Earlier in the semester UNC Hospitals reported they expect to lose about $300 million in charity care expenses — one fifth of the hospital’s total operating expenses — attributing the loss to serving as the state’s social safety net.

UNC Hospitals spokeswoman Karen McCall said in September they were cost-shifting to insured patients to make up for some of the losses.

But really we’re just waiting for health care reform to kick in and insure more patients, she said.

Atkinson also said WakeMed does about 80 percent of the charity care in Wake County — where UNC-owned Rex Hospital is located — without the state support UNC receives.

“Rex Hospital is a very different animal,” Atkinson said.

UNC Hospitals and the health care system nationwide is also facing a shortage of primary care doctors, leaving universities asking how to lure medical school students away from seemingly more lucrative specialist careers to meet the growing demand.

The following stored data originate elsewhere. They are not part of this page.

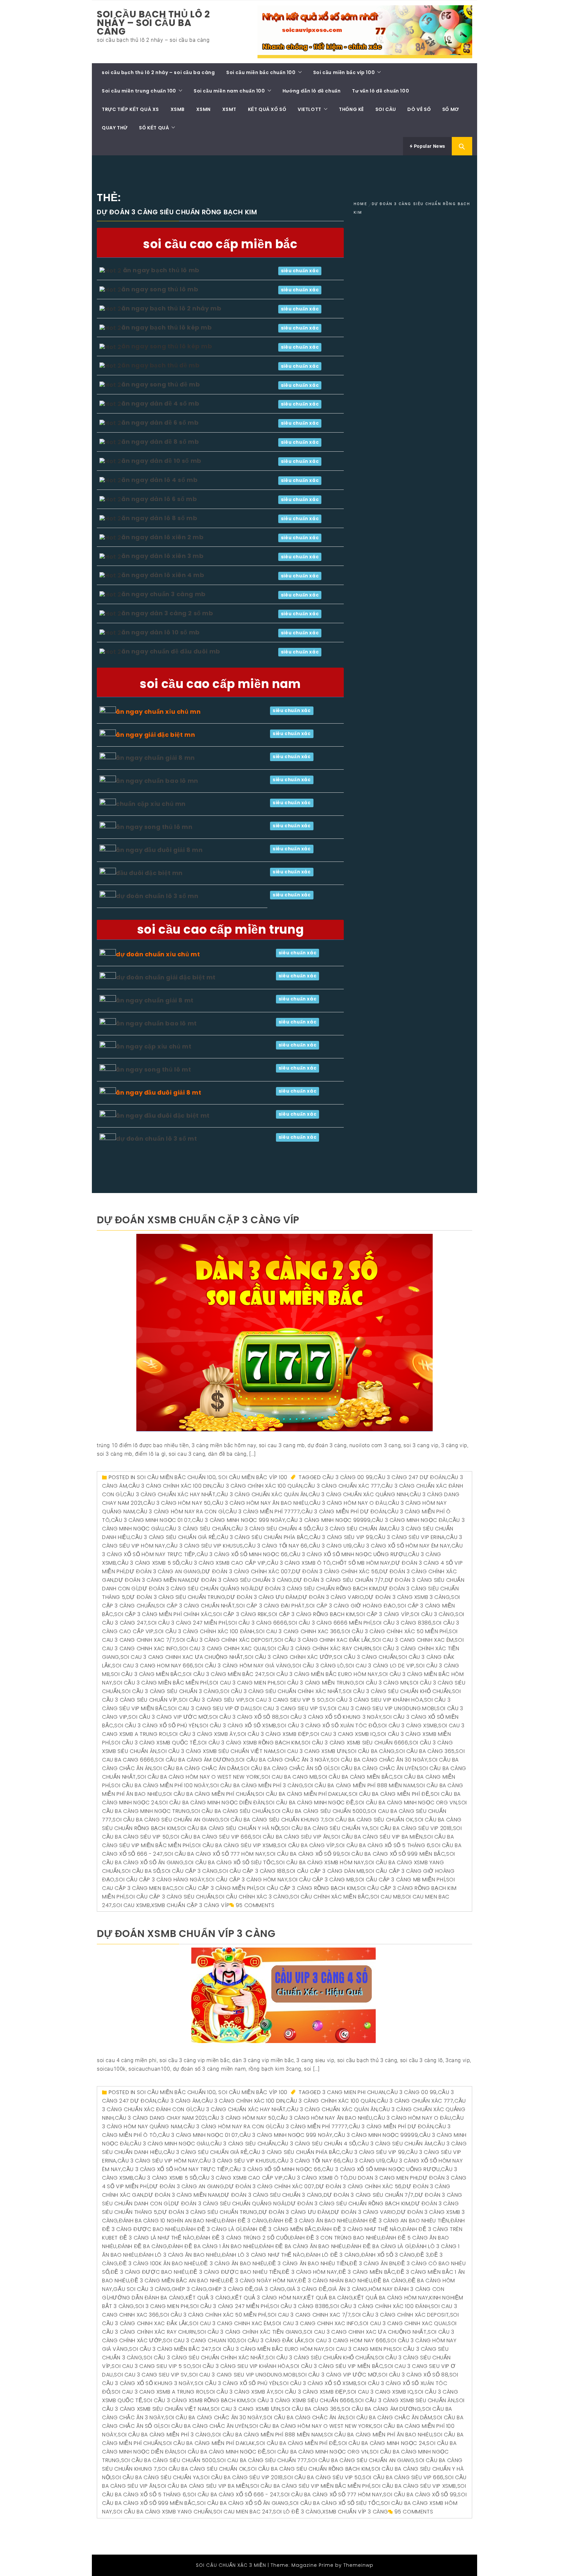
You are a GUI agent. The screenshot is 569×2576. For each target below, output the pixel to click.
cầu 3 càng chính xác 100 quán (257, 1486)
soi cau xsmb (131, 1905)
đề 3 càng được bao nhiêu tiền (235, 2272)
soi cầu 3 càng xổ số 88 (244, 1717)
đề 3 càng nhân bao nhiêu (335, 2280)
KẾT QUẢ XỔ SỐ (267, 109)
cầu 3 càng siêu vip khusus (204, 1546)
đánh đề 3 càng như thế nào (359, 2229)
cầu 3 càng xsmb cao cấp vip (223, 1563)
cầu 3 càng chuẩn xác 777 (342, 1486)
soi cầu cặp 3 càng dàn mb (325, 1871)
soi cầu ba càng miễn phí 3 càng (256, 1785)
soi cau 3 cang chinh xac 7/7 (309, 2315)
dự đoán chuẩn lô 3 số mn (157, 896)
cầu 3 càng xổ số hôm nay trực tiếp (175, 2169)
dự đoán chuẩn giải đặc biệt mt (166, 977)
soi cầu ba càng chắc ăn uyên (374, 1768)
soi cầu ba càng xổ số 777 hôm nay (215, 1854)
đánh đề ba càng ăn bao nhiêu (302, 2246)
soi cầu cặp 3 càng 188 (252, 1871)
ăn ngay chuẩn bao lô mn (157, 781)
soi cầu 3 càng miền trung (315, 1682)
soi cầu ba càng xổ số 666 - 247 (233, 2494)
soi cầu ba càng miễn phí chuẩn (208, 1794)
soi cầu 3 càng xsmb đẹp (273, 1734)
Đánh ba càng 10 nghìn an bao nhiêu (169, 2220)
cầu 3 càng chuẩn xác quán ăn (262, 1494)
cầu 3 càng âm (178, 2101)
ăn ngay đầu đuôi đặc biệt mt (163, 1115)
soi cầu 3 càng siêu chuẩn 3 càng (170, 1691)
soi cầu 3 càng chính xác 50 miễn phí (394, 1631)
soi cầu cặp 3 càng (190, 1871)
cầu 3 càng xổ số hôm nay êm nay (401, 1546)
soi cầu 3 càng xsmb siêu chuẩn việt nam (216, 1751)
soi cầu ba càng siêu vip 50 (322, 2477)
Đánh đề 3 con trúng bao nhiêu (335, 2238)
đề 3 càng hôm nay (309, 2272)
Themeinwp (358, 2565)
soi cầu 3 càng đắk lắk (270, 2340)
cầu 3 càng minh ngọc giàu (169, 2143)
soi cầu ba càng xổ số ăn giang (243, 2503)
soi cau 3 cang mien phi (242, 1682)
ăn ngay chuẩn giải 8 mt (155, 1000)
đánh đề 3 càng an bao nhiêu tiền (401, 2220)
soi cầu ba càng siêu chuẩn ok (369, 1819)
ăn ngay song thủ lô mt (153, 1069)
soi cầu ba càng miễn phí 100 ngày (160, 1785)
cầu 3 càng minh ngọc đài (409, 1520)
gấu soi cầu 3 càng (141, 2289)
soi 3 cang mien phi (162, 2306)
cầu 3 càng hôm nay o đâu (348, 1503)
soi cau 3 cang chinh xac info (315, 2323)
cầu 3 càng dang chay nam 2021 (160, 2118)
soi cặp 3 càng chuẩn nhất (195, 1605)
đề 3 (422, 2255)
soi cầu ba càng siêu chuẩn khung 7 (272, 1819)
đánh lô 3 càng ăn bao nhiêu (180, 2255)
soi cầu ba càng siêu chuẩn (231, 1811)
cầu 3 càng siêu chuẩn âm (349, 1528)
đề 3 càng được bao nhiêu (149, 2272)
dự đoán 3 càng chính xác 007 (246, 1571)
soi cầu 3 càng (432, 1614)
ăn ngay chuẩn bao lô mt (156, 1023)
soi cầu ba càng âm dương (194, 1760)
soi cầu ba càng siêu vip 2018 (411, 1828)
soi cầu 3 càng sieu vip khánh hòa (374, 1700)
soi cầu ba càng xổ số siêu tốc (230, 1862)
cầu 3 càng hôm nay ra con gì (180, 1511)
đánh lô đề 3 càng (333, 2255)
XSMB (178, 109)
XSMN (203, 109)
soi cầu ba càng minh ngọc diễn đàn (211, 1802)
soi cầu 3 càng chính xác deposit (224, 1640)
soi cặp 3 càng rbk (240, 1614)
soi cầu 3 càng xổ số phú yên (156, 1725)
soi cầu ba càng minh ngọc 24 (381, 2443)
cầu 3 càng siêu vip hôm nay (158, 2160)
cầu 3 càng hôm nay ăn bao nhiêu (260, 1503)
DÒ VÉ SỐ (419, 109)
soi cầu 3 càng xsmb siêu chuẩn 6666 (355, 1742)
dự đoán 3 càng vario (331, 1597)
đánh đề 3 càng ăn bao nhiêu (310, 2220)
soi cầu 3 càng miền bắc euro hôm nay (322, 1674)
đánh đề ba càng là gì (379, 2246)
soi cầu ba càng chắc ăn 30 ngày (379, 1760)
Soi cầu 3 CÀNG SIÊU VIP (211, 1700)
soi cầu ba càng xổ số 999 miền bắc (393, 1854)
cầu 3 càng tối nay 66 (276, 1546)
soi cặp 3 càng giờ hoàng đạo (351, 1605)
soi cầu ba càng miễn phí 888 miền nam (359, 1785)
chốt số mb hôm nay (361, 1563)
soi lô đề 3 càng (297, 2511)
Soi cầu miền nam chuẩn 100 (229, 91)
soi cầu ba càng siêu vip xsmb (234, 1845)
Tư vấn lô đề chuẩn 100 (380, 91)
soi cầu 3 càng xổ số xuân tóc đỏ (327, 1725)
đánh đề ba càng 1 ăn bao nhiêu (213, 2246)
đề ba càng (390, 2280)
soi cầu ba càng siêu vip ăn (291, 1837)
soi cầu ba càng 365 (425, 1751)
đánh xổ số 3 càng (388, 2255)
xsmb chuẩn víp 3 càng (355, 2511)
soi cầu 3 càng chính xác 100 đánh (205, 1631)
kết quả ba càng (328, 2297)
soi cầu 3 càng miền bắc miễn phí (160, 1682)
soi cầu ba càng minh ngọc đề (310, 1802)
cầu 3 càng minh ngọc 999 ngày (238, 1520)
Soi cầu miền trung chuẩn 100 (139, 91)
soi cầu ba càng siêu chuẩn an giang (166, 1819)
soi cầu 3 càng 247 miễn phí (187, 1623)
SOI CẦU (385, 109)
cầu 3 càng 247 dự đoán (410, 1477)
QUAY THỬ (115, 127)
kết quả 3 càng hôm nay (267, 2297)
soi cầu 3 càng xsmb (407, 1725)
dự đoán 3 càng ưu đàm (262, 1597)
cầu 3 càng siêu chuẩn (197, 1528)
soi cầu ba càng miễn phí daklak (302, 1794)
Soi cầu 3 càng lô (318, 1665)
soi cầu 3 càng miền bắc (146, 1674)
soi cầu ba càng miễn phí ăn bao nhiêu (378, 2434)
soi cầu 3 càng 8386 (402, 1623)
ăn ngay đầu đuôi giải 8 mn (159, 850)
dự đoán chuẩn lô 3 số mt (156, 1138)
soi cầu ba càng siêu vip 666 (210, 1837)
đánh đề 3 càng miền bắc (279, 2229)
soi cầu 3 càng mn (381, 1682)
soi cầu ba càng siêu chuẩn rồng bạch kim (309, 2469)
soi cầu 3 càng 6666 (257, 1623)
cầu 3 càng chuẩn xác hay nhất (169, 1494)
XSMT (229, 109)
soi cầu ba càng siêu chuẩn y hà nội (228, 1828)
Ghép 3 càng (189, 2289)
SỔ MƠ (450, 109)
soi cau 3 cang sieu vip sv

“We make it easier for them to go into primary care with family medicine residency programs,” said Dr. Tom Bacon, the executive associate dean of the medical school and the director for the program.

UNC’s School of Medicine is now working to attract students to pursue careers in primary care as opposed to more prestigious careers in specialized care.

Although 64 percent of the UNC medical school class of 2004 initially entered primary care, the number was reduced by more than half by 2009 to 31 percent.
The expansion of the medical school to campuses in Charlotte and Asheville will allow for a greater push for primary care training.